I shut my eyes and think of swallowing that long, thick cock that he had jutting almost through his plaid pants. I know it would be clean and groomed, the warm skin soft and silky. The tip would taste like him and smell like him. Miller's cock would hurt my throat. I'd be choking as my lips sucked at his base, or tried to. Saliva would drip down my chin as I gagged on him, but it wouldn't matter. He'd be making noises, gripping my hair or my shoulders. He would be in my mouth, spilling his precum.

I look down at my dick, pushing gently at my pants. It's just the slightest bulge—a sign of life.

I want to die so that I never see it again.

I think of sucking Miller off, pushing a finger into his hole. How he would jerk and clench, but then I'd push in deeper, and he'd moan so loud. I'd hear him groaning as I finger-fucked his sweet hole, guzzling his cum the whole time.

If I tried, I could fuck him up in the best way.
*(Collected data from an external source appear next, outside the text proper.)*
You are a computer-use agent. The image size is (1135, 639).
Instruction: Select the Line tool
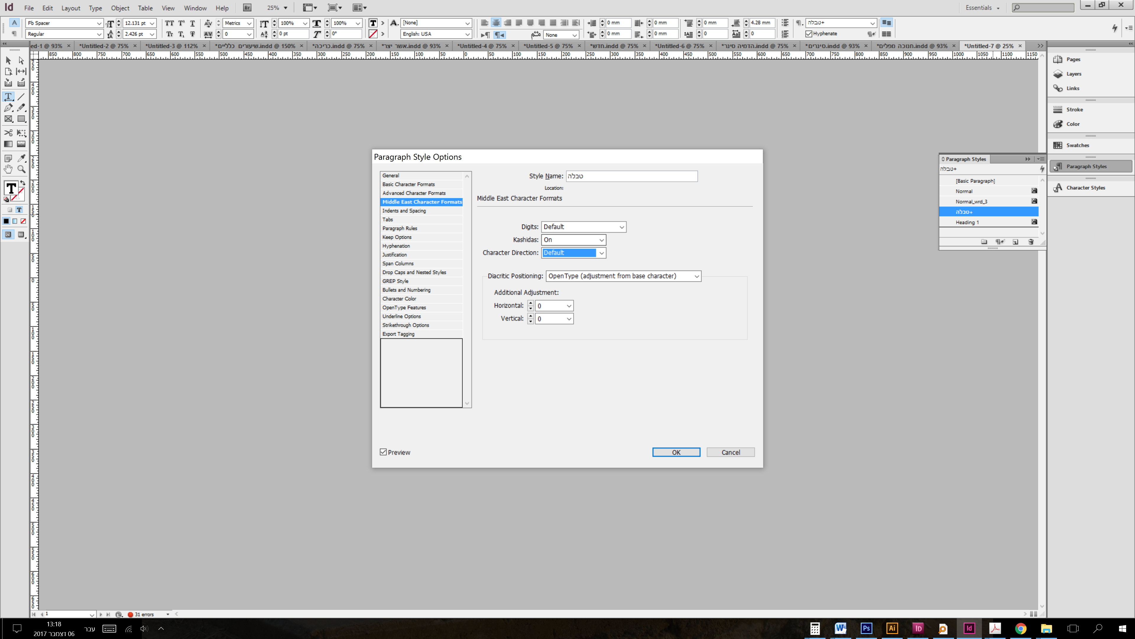tap(21, 96)
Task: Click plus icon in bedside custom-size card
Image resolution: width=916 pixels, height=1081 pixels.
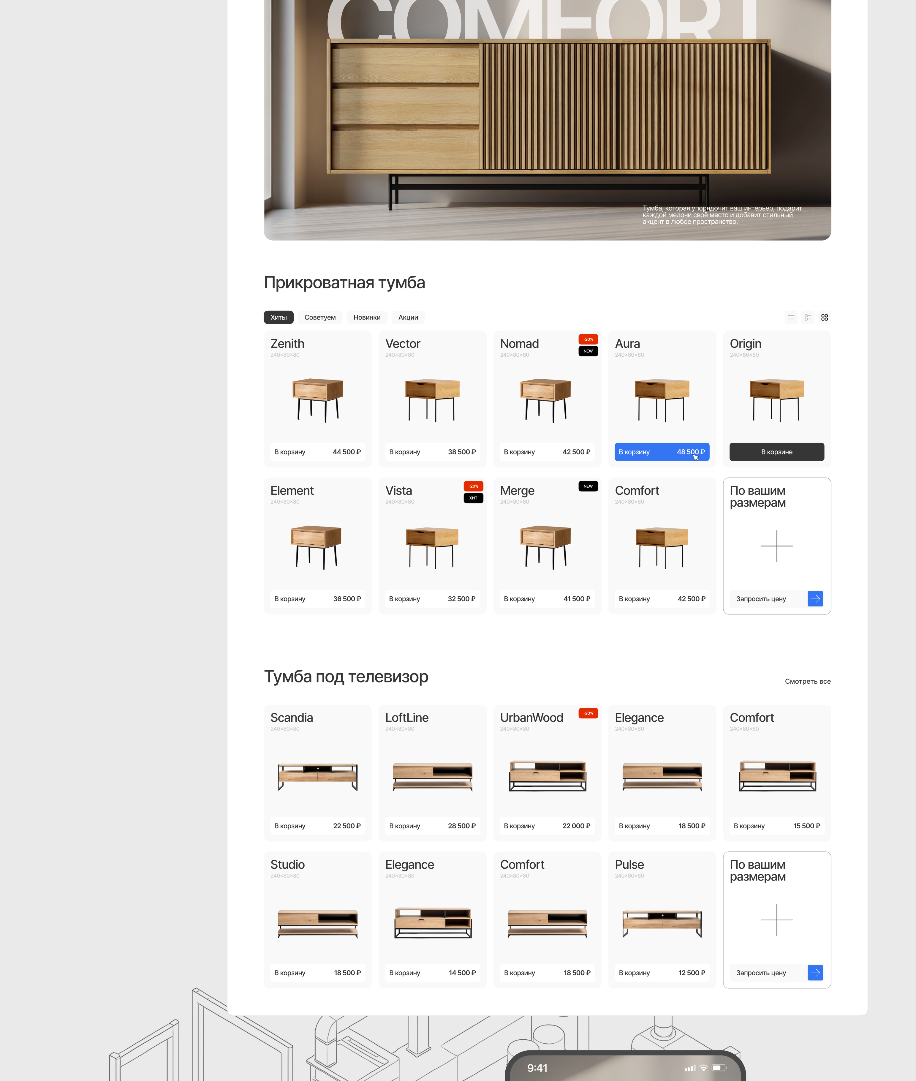Action: point(776,546)
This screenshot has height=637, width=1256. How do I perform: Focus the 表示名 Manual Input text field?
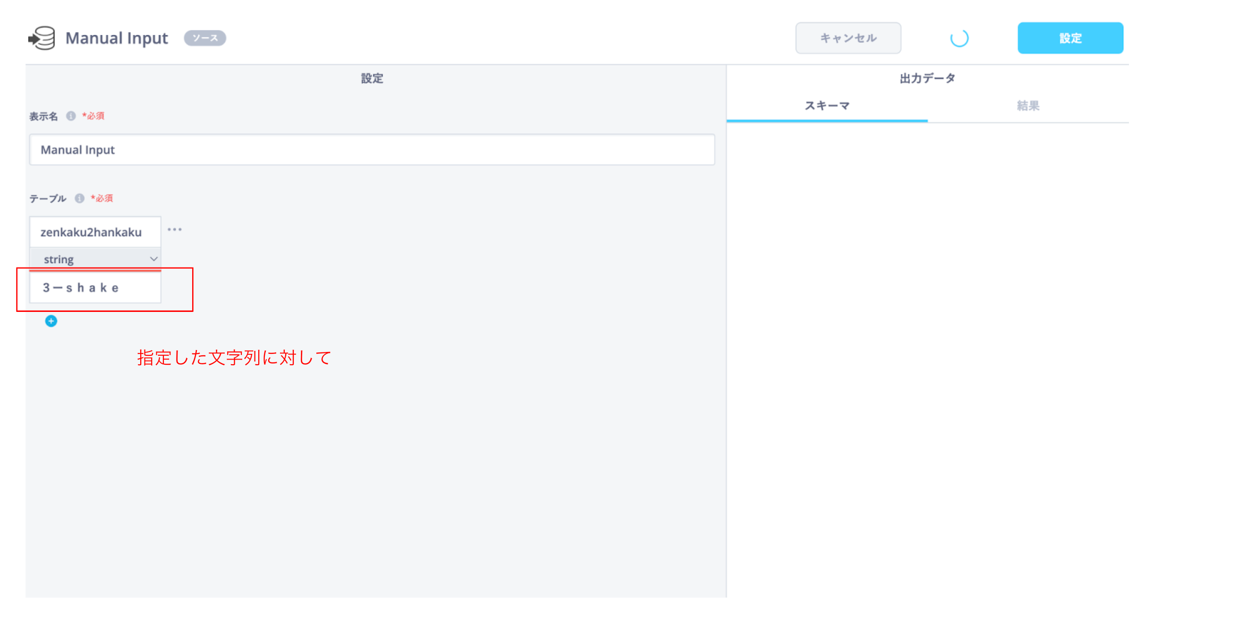pos(372,150)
And it's evil how I want to. It's so wrong the way I want to throw him off, to fuck with him, manipulate him just so I can hear his noises, taste his skin. He's no one to me. Just a toy. A pretty, freckled, dark-haired, perfect boy for me to ruin if I want.

It would ruin him to find me dead in here tomorrow morning.

My breaths come in tight, sharp gasps. I think I can feel the stuff seep through my stomach into my veins.

Dead, Wrath. Is that what you want?

I lean my hip against the armchair's spine and reach into my pants, cupping myself as I grab more air into my lungs and squeeze my mostly limp dick.

I can die, and I will. I can die. Maybe tonight.

I walk into the bathroom, start the shower, turn on the sink faucet, and kneel down in front of the toilet. I prop my forearms on it how I always do and let my head hang over the bowl.

Don't die.

I can hear his voice say that. It's so pathetic.

Being alive is hell.

I laugh at myself.

Always so dramatic, Masters.

Something hits me. I start shaking. I get scared and start to gasp, so I have to bury my mouth in the inside of my elbow.

Don't be such a pussy.

How does that feel?

I'm shaking. Everything echoes. It's not the pills. I bring them up in just a few tries, and I wash my face with cold sink water, walk back into my room.

It's dark in my head. I hate the dark behind my eyes but...I can't keep them open.

I wake to knocking and a sunlit bedroom. Find myself on top of my duvet, still in my pants from last night.

My head hurts like a bitch.

"Open up the fucking door! I need to get a shower!" Millsy .

I roll off the bed, gather the bottles, stuff them back into the box spring.

"What?" I manage.

"Wake up! We have to get ready for school!"

I shut my eyes. "Are we gonna car pool, Millsy?"

I walk into the bathroom and unlock his door. "Me first," I shout. I'm grinning as I start the shower, picturing his wide-eyed, blue-eyed baby face in my head.